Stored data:
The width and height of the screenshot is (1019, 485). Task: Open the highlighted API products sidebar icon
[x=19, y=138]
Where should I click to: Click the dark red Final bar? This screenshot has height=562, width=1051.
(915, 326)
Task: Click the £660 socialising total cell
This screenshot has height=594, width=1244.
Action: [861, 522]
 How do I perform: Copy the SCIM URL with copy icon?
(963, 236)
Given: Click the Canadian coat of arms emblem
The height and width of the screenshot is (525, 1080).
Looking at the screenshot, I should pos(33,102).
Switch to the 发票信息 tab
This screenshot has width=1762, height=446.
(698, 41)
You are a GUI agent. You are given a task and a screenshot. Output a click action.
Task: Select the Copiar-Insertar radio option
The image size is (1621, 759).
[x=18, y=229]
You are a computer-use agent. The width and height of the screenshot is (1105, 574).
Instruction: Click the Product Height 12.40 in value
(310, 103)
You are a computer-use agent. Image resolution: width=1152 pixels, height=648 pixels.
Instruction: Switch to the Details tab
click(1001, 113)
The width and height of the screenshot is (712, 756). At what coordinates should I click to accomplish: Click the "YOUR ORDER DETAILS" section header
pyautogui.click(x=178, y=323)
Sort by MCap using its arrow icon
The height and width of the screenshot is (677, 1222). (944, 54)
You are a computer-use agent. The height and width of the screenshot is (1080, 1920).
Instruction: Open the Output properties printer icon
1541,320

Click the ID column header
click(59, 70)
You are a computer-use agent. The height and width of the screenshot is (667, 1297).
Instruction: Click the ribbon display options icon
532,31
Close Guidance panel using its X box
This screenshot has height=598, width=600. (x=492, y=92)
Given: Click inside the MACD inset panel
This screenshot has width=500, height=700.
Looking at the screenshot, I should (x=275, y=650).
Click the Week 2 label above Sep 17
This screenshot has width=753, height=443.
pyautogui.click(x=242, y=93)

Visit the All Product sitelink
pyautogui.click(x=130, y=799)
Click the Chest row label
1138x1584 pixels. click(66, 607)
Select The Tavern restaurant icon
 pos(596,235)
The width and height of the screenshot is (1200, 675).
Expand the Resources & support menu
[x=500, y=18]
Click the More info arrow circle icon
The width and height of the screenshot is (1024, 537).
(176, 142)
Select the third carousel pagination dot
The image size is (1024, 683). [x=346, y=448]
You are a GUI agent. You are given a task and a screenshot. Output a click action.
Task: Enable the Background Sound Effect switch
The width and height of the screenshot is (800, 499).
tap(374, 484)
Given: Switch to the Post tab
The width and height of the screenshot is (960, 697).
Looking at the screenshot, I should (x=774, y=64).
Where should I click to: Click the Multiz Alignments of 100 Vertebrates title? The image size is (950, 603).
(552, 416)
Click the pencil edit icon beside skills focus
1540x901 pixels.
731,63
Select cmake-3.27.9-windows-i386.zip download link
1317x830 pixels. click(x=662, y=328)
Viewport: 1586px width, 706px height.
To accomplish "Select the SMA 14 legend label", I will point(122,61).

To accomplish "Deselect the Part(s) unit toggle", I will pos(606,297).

> [About this exercise] From the records above, transcribe exactly the run of lines that opens with the line holding "The width and height of the screenshot is (1200, 675)." and closes with the line holding "Given: Switch to the Post tab", both included.

> [Result of the exercise]
The width and height of the screenshot is (1200, 675).
Expand the Resources & support menu
[x=500, y=18]
Click the More info arrow circle icon
The width and height of the screenshot is (1024, 537).
(176, 142)
Select the third carousel pagination dot
The image size is (1024, 683). [x=346, y=448]
You are a GUI agent. You are given a task and a screenshot. Output a click action.
Task: Enable the Background Sound Effect switch
The width and height of the screenshot is (800, 499).
tap(374, 484)
Given: Switch to the Post tab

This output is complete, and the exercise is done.